TASK DETAILS — Pick up the chemistry solutions excerpt below after its final sentence and continue it.

EXCERPT —
####################
At equilibrium, the voltage drops to zero volts and there is no current flow (the battery dies). If changes are made to the cell that push it away from equilibrium, the cell potential will go up; if we make changes that push it toward equilibrium, cell potential will go down. The standard electrode potential (E°_cell) of a concentration cell, when its electrodes are the same, is zero volts. The cell potential value is dependent on concentration according to the following formula:

\(E_{cell}=E^{0}_{cell}-\frac{RT}{nF}lnQ\)

When Q = 1, the concentration of products and reactants are equal, so the E_cell and E°_cell are equal to each other.

Q24.6.5

How can CFT explain the color of a transition-metal complex?

Solution:

Crystal field splitting explains the difference in energy when transition metal complexes have split energy d-orbitals. The magnitude of crystal field splitting is proportional to the energy necessary to excite a low-energy electron up to a higher orbital. This energy comes in the form of visible light and the human eye sees the corresponding complementary color. For example, a strong field ligand would create a large Δ_O that takes high-energy light to excite up an electron. This high energy light may be violet in color, which is absorbed by the complex. Yellow light, the low energy wavelength complementary to violet, is not absorbed so we see that color. On the other hand, a weak field ligand will make a small Δ_O that needs very little energy to excite up an electron. This low energy light may be orange, which is absorbed by the compound and excites electrons. Blue light, the complement to orange light, is not absorbed by the compound, so it is reflected into the human eye. We see this compound as blue. Clear compounds, however, have no d-electrons to excite or no space to fit electrons. They do not need to absorb light, so we see them as clear or colorless.
####################
DATA TO EXAMINE —
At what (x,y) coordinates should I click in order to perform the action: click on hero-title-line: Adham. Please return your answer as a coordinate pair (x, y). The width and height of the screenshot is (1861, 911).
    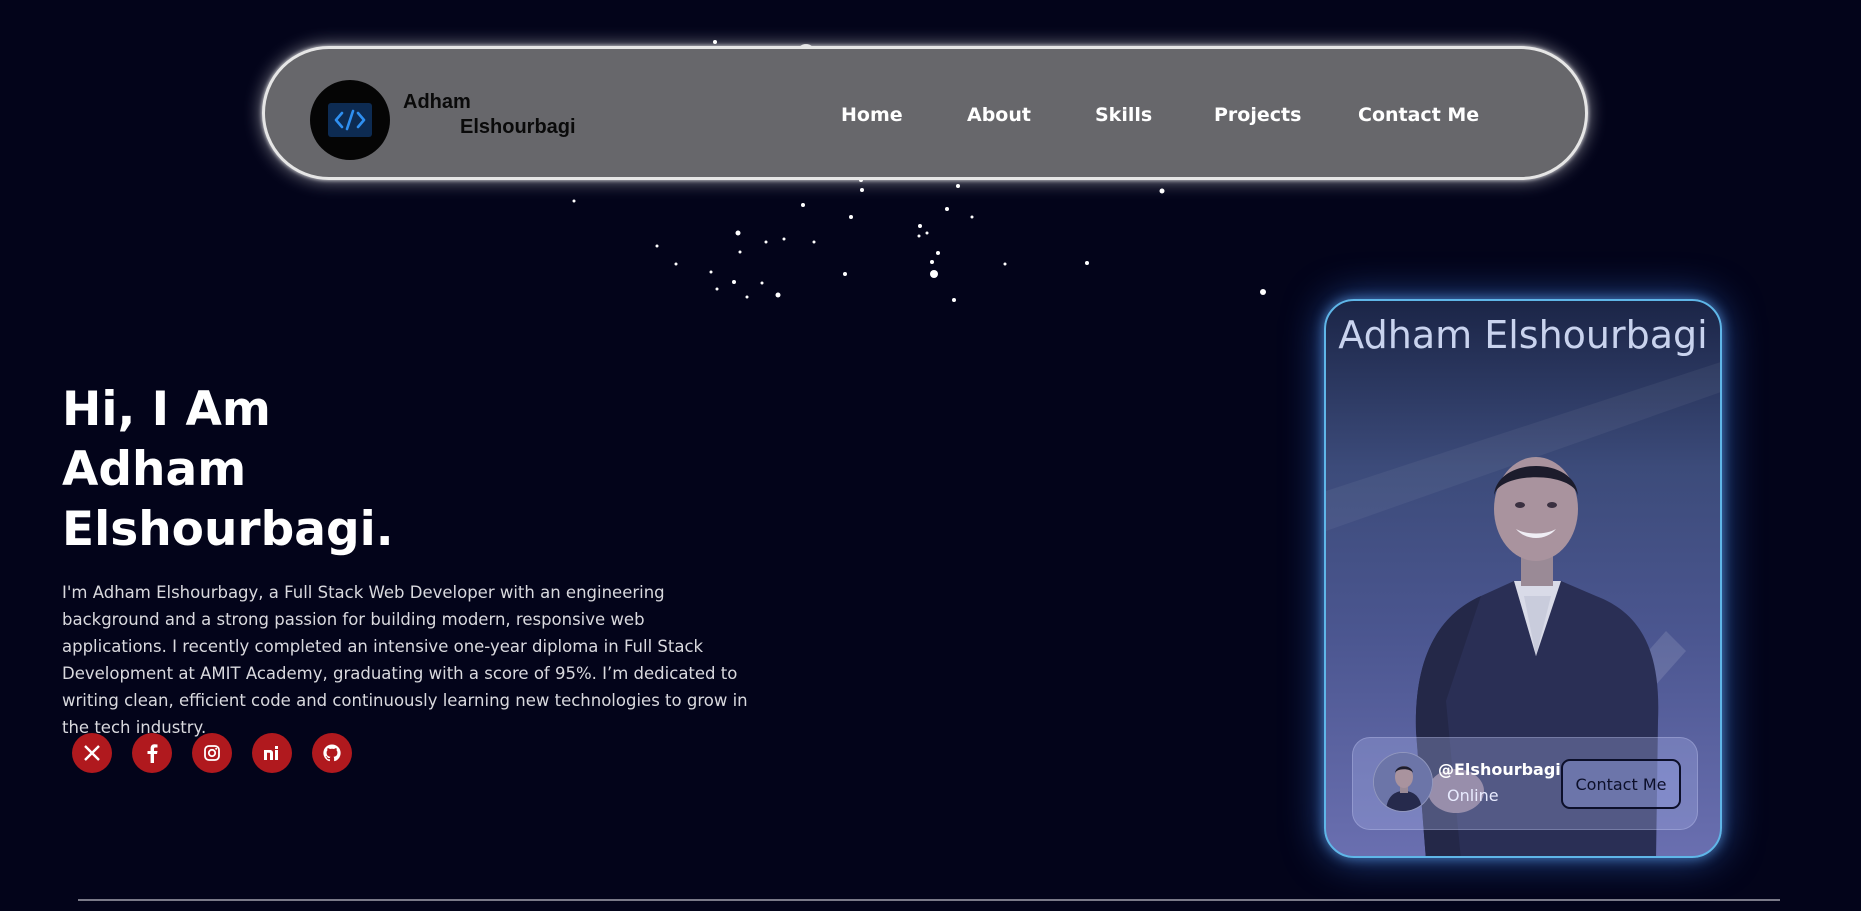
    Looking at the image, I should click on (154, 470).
####################
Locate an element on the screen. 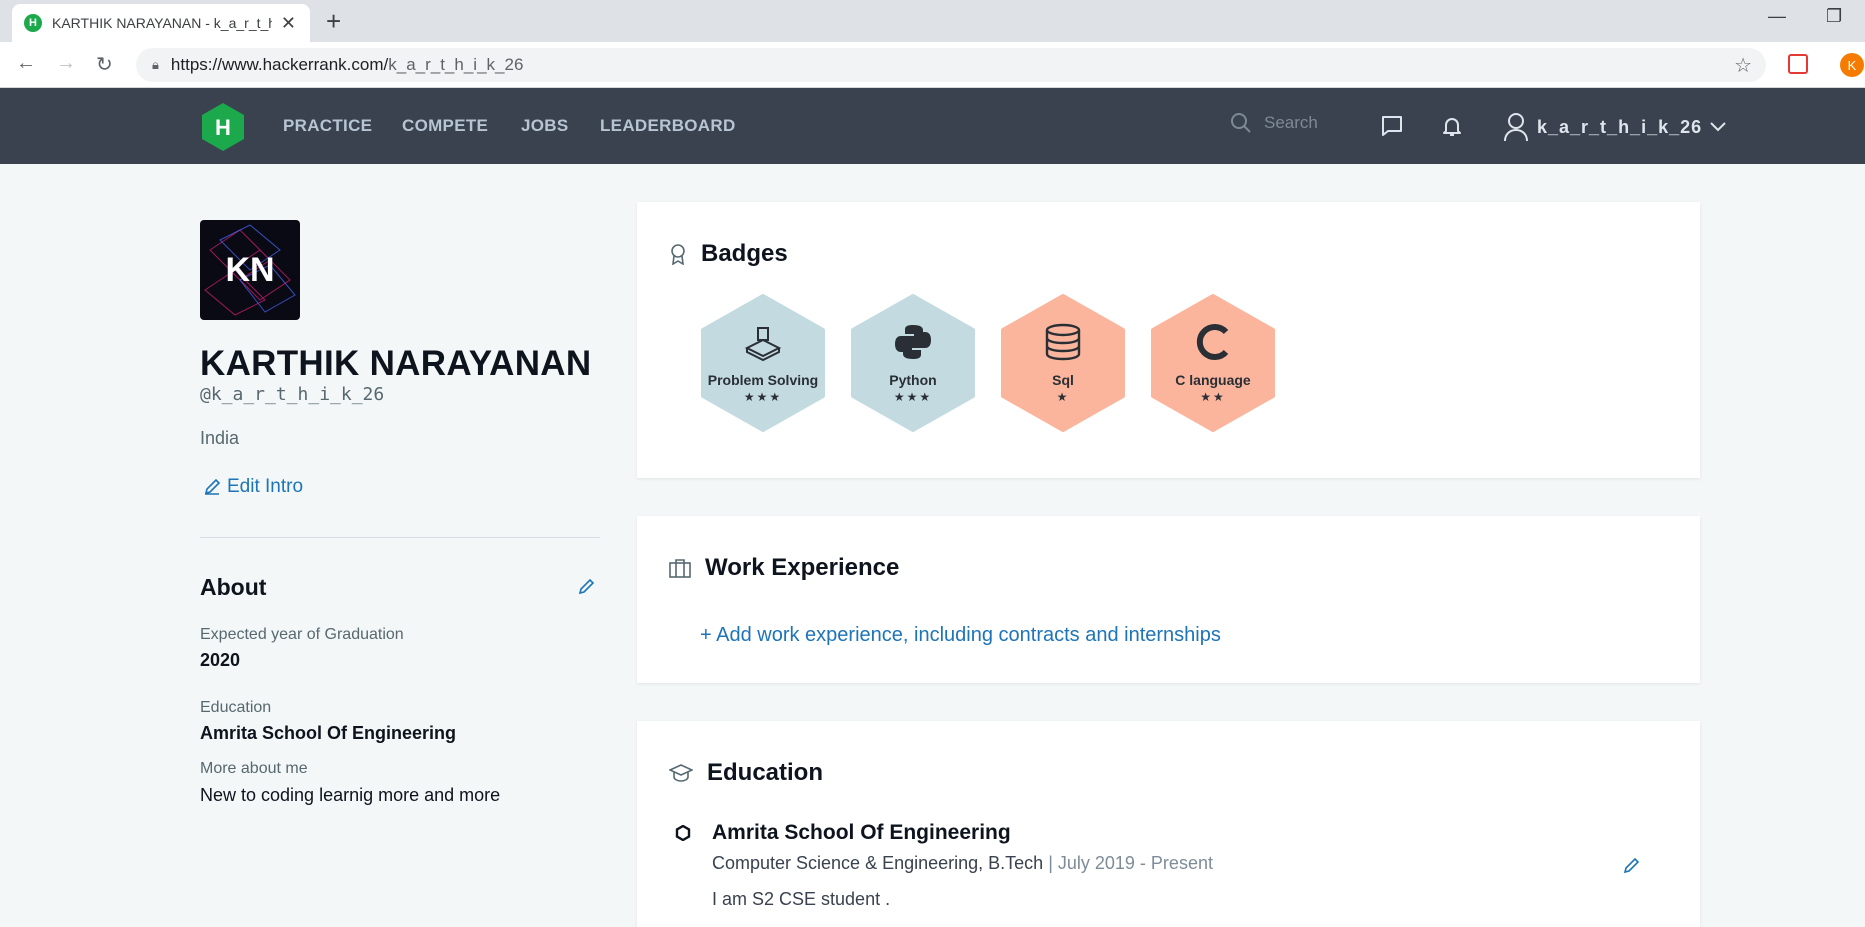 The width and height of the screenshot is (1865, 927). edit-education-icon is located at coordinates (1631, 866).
####################
REPLY —
Solution 2-

The electromagnetic spectrum is made up of photons of different wavelengths. The amount of energy needed to split d-orbitals is described by the crystal field theory. If Δ_O is large, then much energy is required to promote electrons into the higher energy orbitals, the electrons will instead prefer to pair in the lower energy orbitals which causes a low spin complex. Vice versa, if Δ_O is small, then it takes little energy to occupy higher orbitals and the electrons will remain unpaired which causes a high spin complex.

A photon equal to the energy difference Δ_O can be absorbed, and electrons can get promoted to the higher energy level. As certain wavelengths are absorbed, color mixing occurs which causes coordination complexes to be of different colors. In general, a larger Δ_O indicates that higher energy photons are absorbed and the complex will be of a color on the right end of the electromagnetic spectrum; this relationship can be explained by the formula: ∆=hc/λ.

If a complex absorbs a color of a particular wavelength, then it will reflect the color opposite of the absorbed color on the color wheel.